I Would Pull Down Heaven: A Review of The Secret: The Irin Chronicles Book Three

The worst part of holding the memories is not the pain.
It's the loneliness of it.
Memories need to be shared.
~ Lois Lowry, The Giver

In 2015, I’m participating in Jeff Goins’ My 500 Words Challenge: writing at least 500 words a day for a year!  So dearest blog, although I’ve neglected you of late, I have never ceased writing!  YTD Word Count: 38,796

s it still love if you can’t remember your lover? 

If every meeting, every conversation, every smile, every little thing that pulled you in and made you hers is just…

Always just out of reach.

Is it still love if your lover returns to you a different man, with no memory 

Of the first time he saw you.
Of the first time you made him laugh.
Of the first time he kissed you.
Of the first time he made your soul sing.

How do you cope with the crippling fear that his return is a dream and you’ll wake only to lose him all over again?

The Last Chapter
A good writer pulls us out of our world and entertains us, taking the edge off a weary reality.
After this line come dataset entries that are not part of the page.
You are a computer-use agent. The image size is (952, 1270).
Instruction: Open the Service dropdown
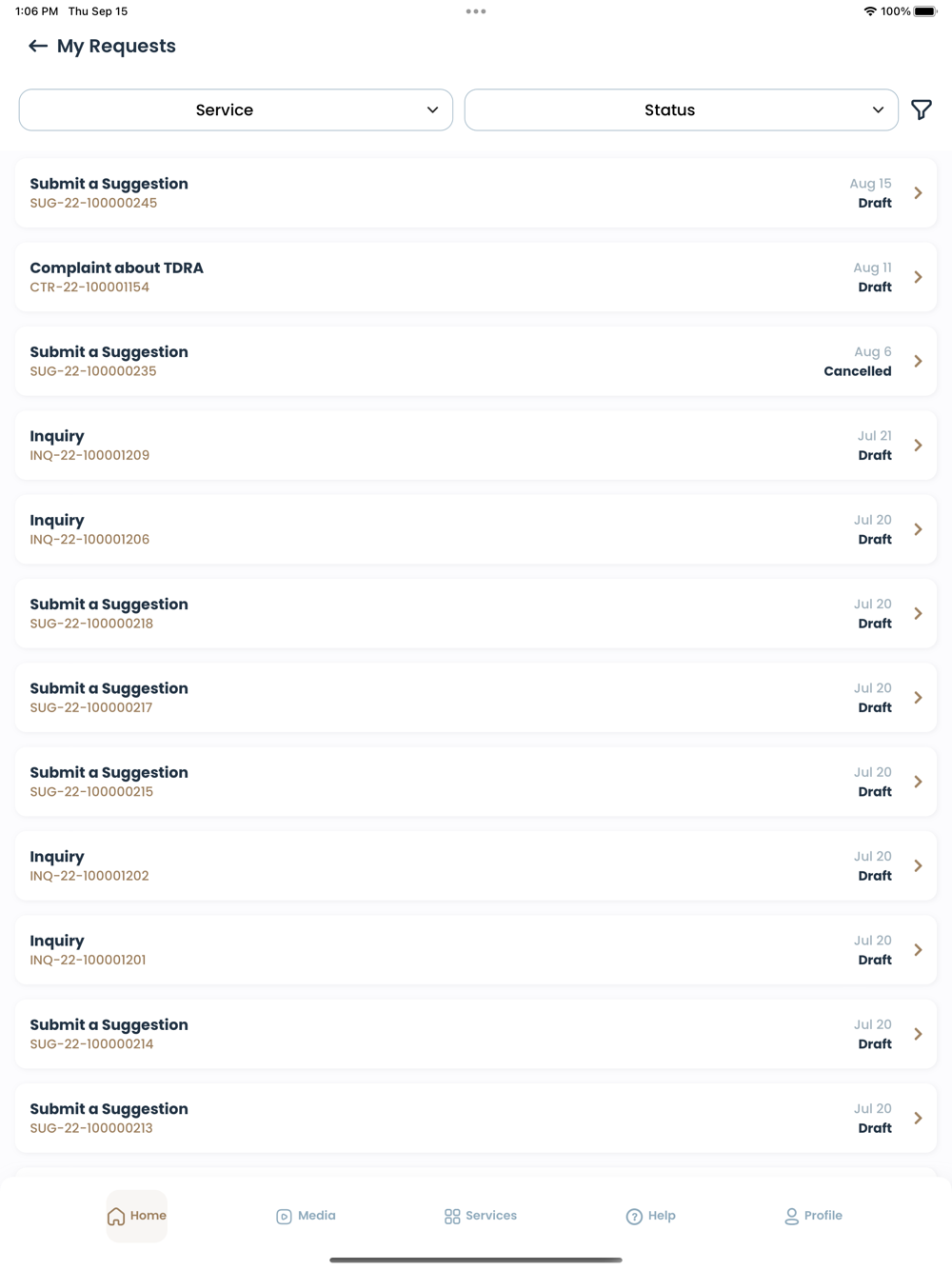(x=235, y=110)
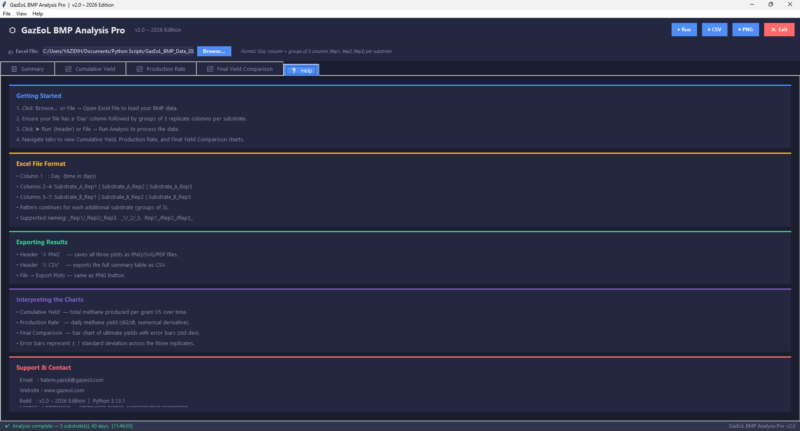Click the GazEoL logo icon in header

(11, 30)
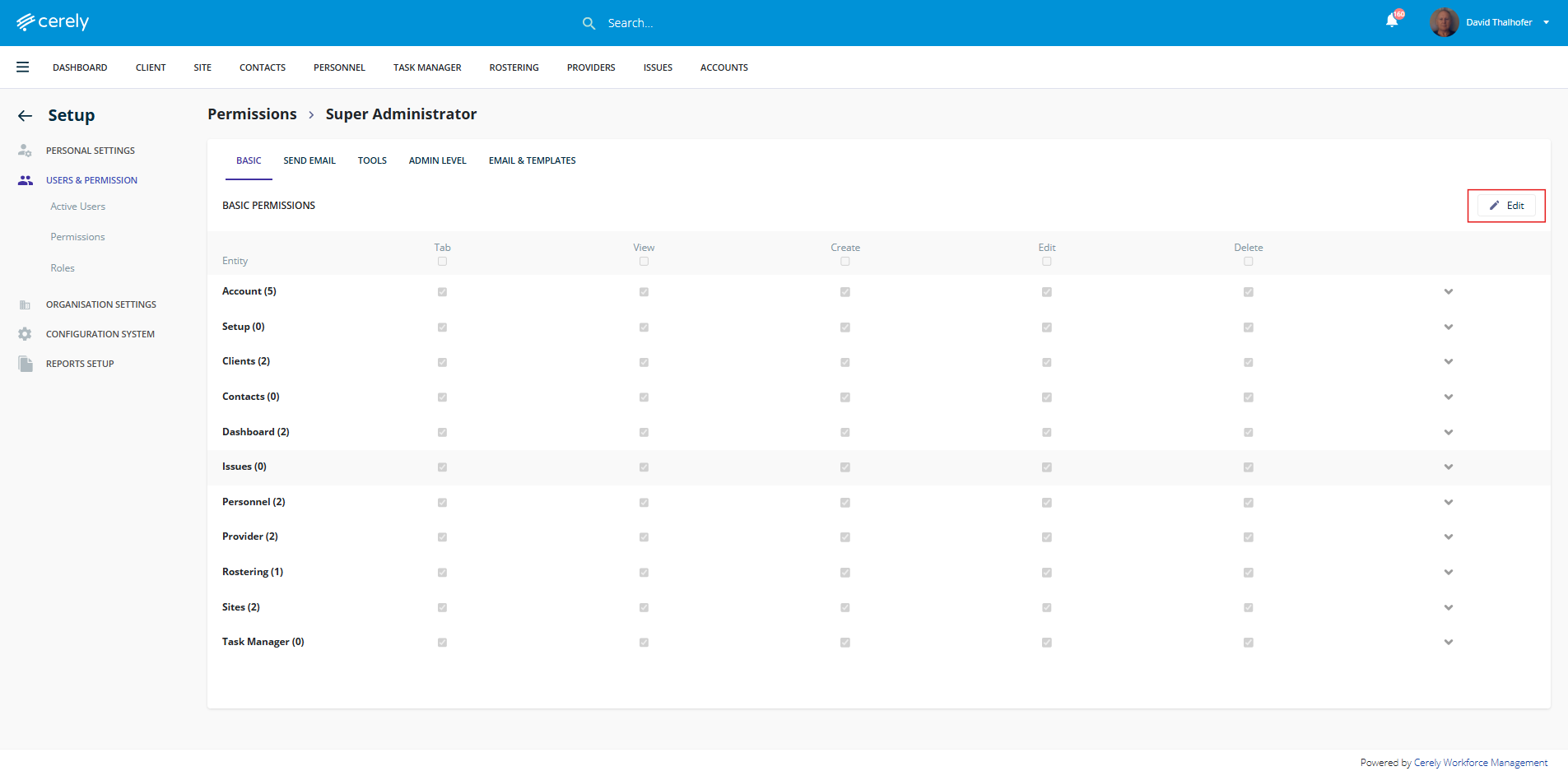Toggle the Create checkbox for Clients
This screenshot has height=771, width=1568.
[844, 362]
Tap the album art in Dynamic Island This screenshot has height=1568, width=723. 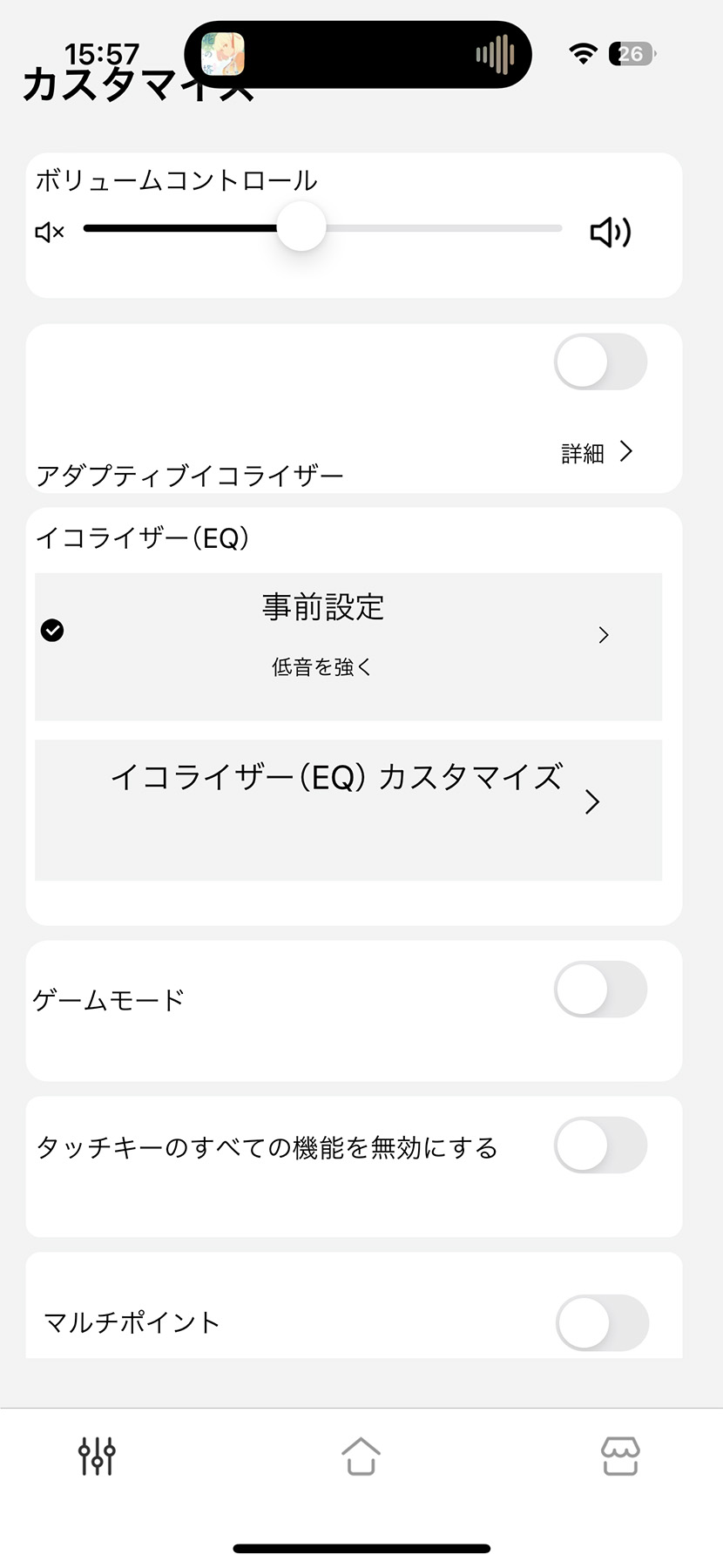click(223, 54)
A great writer pulls us into our soul, showing us that we are not alone.  That pain and joy and love and loss are universal. 

She does this discreetly, weaving an entertaining and moving tale that not only takes that edge off, it helps us cope when we are forced to return to it.
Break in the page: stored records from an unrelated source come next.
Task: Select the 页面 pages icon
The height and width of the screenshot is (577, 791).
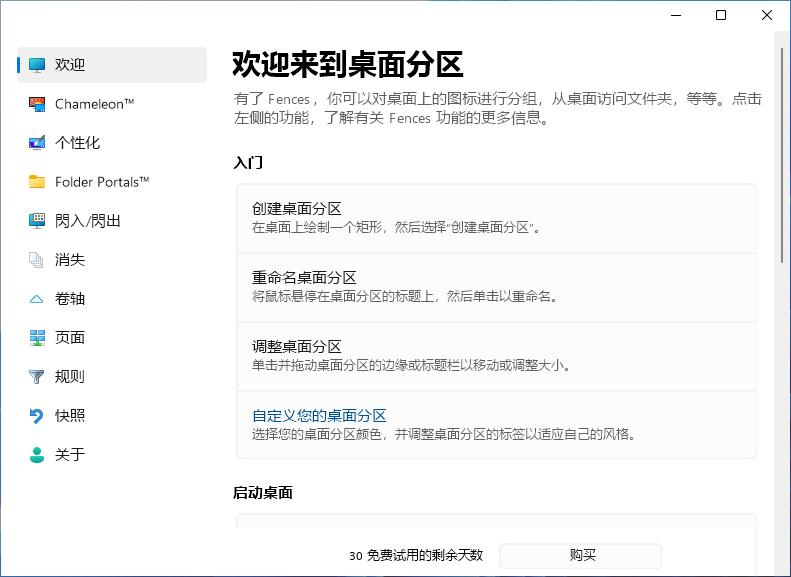Action: 37,338
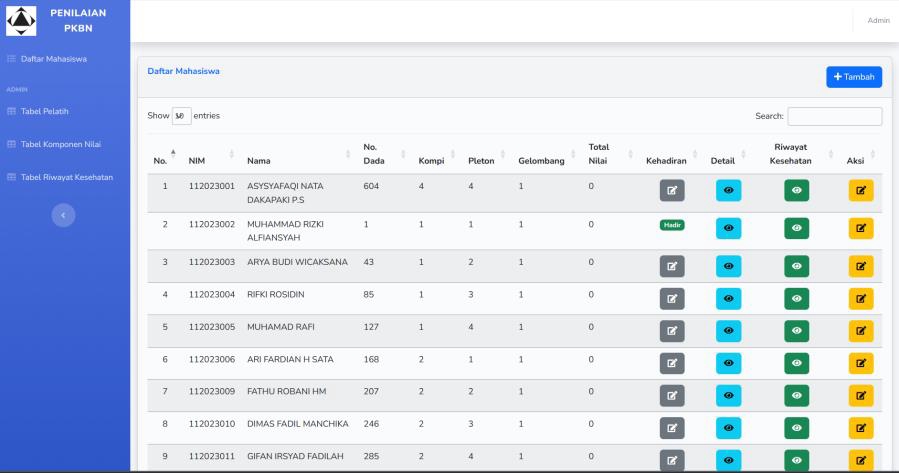Go to Tabel Komponen Nilai
This screenshot has width=899, height=473.
pos(60,144)
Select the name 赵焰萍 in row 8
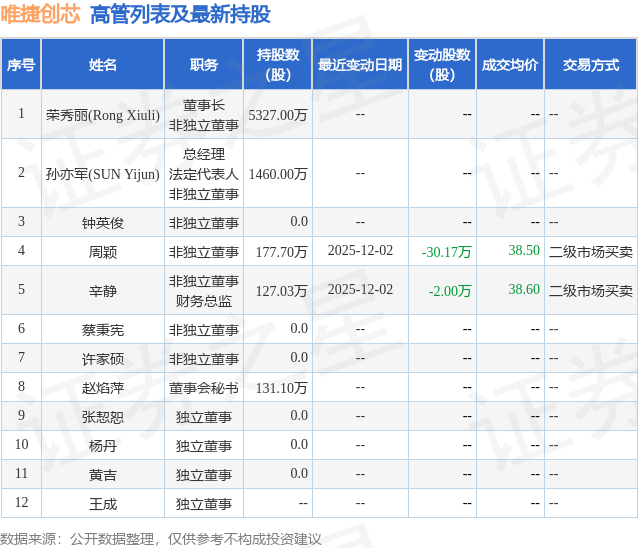 click(x=103, y=388)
Elizabeth Hunter is one of those great writers. 

Since I discovered the
Elemental Mysteries Series, I have yet to read a book that hasn’t led me to a deeper level of self-awareness while it soaks off the day to day stress.  Every story is well written, meticulously researched, psychologically accurate, and balances entertaining dialogue with a believable, dramatic love story.

The Secret is no exception. 

In fact, it may be her best story so far (no worries, Gio ~ you’re still my #1 book boyfriend).  If you aren’t familiar with
The Irin Chronicles, stop reading this right now, go buy all three books (The Secret is live today), cancel any appointments and Read. It.  With a large box of tissues beside you. 
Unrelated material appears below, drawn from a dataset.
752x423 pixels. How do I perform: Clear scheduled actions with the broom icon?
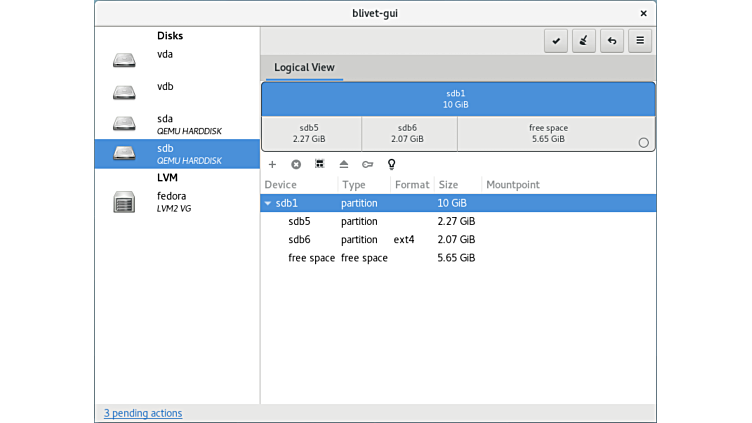(x=584, y=41)
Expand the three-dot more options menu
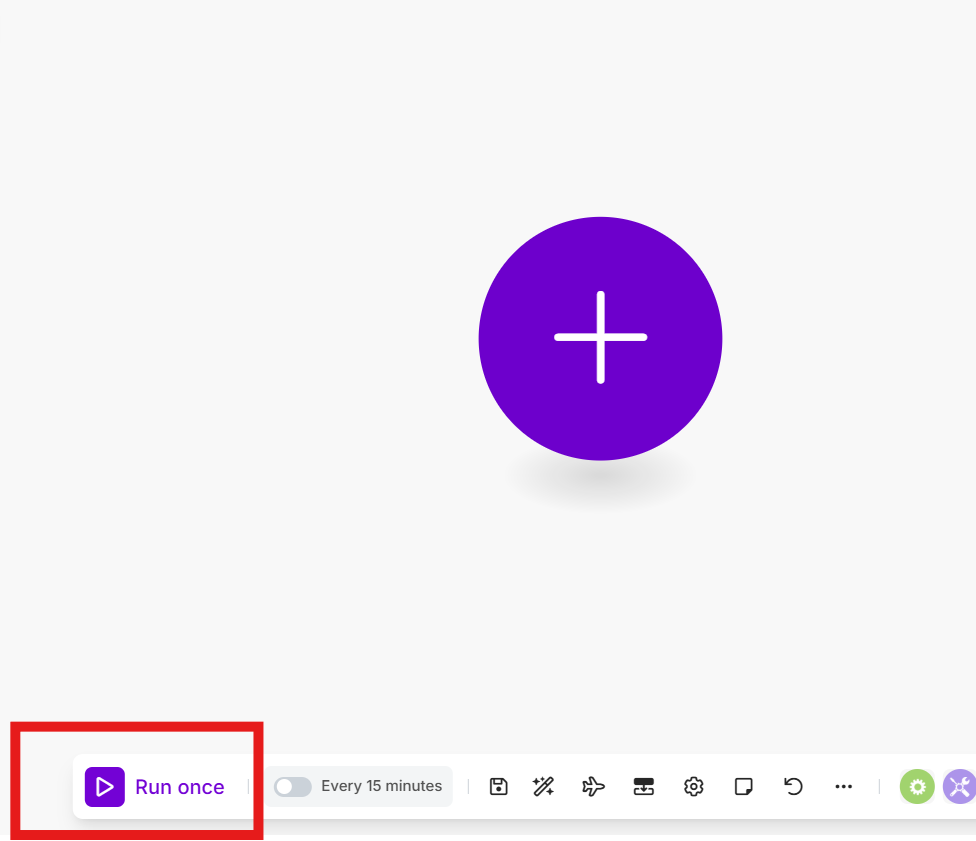 pyautogui.click(x=843, y=787)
If you have been following
Malachi and Ava’s story, then you know this last chapter is their most crucial.  That this is no ordinary love story.   It is real.  It is complicated.  Because when is love ever simple?

Malachi has yet to remember much if any of his past, including Ava.  And his talesm are slow to return.  Meanwhile, Ava still doesn’t know where her power comes from and she lives in fear of losing her reshon again.  

Have they healed enough to learn the secret the archangels have been hiding for millennia? A secret that could change the Irin forever?

To Know Her is to Love Her
The Singer dealt with loss and grief and the desire to give up when it feels like your soul has been shredded.  The Secret also involves loss ~ but it is the loss of memories and the seeming loss of a loved one who is physically present, yet no longer remembers you or why and how he fell in love with you. 

Loss that is real for those whose loved one suffers from Alzheimer’s.

Perhaps because my own parents are aging, or perhaps because I’m constantly searching for the why in everything, The Secret made me wonder: if love is defined by knowledge of the other, a knowledge gathered over time in shared moments, goals, purpose, and mutual respect, trust, and commitment ~ is it still love if all of that is erased?

We don’t love ~ truly love ~ a person until we know them.  It’s why I love the Biblical translation of sexual love as knowing.  My deepest desire is for my truest self to be fully known…and unconditionally accepted.  Because that is in part what healthy, interdependent love looks like.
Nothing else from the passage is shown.